This tool is based on the arch/mips/boot/tools/relocs tool.

It parses the relocations present in the vmlinux elf file, building a
table of relocations that will be necessary to run the kernel from an
address other than its link address. This table is inserted into the
vmlinux elf, in the .data.relocs section. The table is subsequently used
by the code in arch/loongarch/kernel/relocate.c (added later) to relocate
the kernel.

Signed-off-by: Youling Tang <[email protected]>
---
arch/loongarch/boot/.gitignore | 1 +
arch/loongarch/boot/tools/Makefile | 8 +
arch/loongarch/boot/tools/relocs.c | 544 ++++++++++++++++++++++++
arch/loongarch/boot/tools/relocs.h | 55 +++
arch/loongarch/boot/tools/relocs_64.c | 18 +
arch/loongarch/boot/tools/relocs_main.c | 82 ++++
6 files changed, 708 insertions(+)

**Information given:**
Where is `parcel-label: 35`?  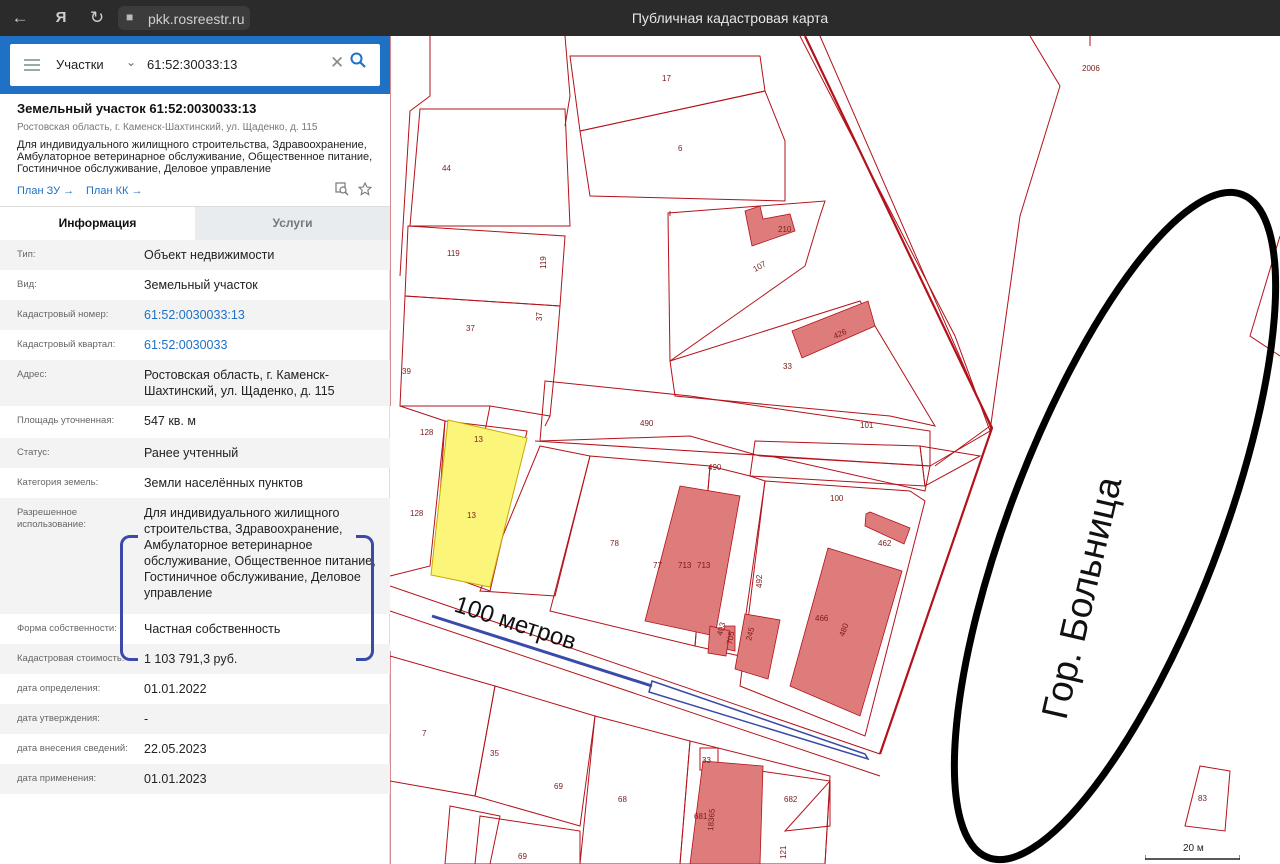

==

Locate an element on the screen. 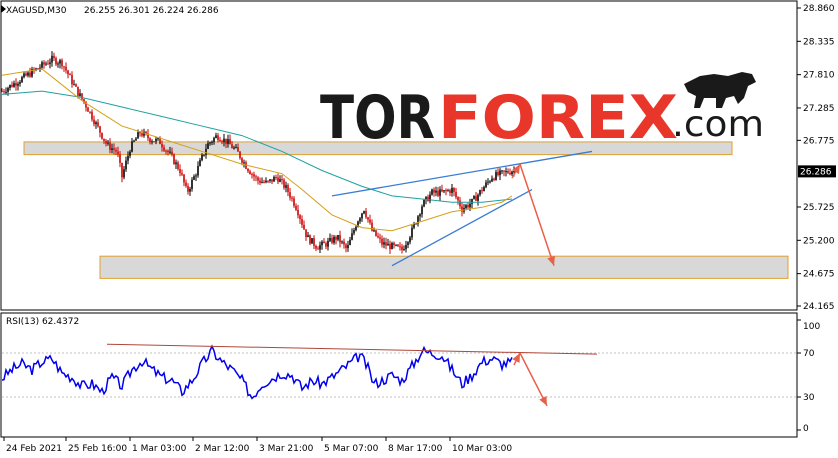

**Written task:**
Using the relocs tool patch text, answer these:
1. Which existing tool is this one based on?
2. In which section of the vmlinux elf is the relocation table inserted?
3. How many insertions does the patch make in total?

**Written response:**
1. arch/mips/boot/tools/relocs
2. .data.relocs
3. 708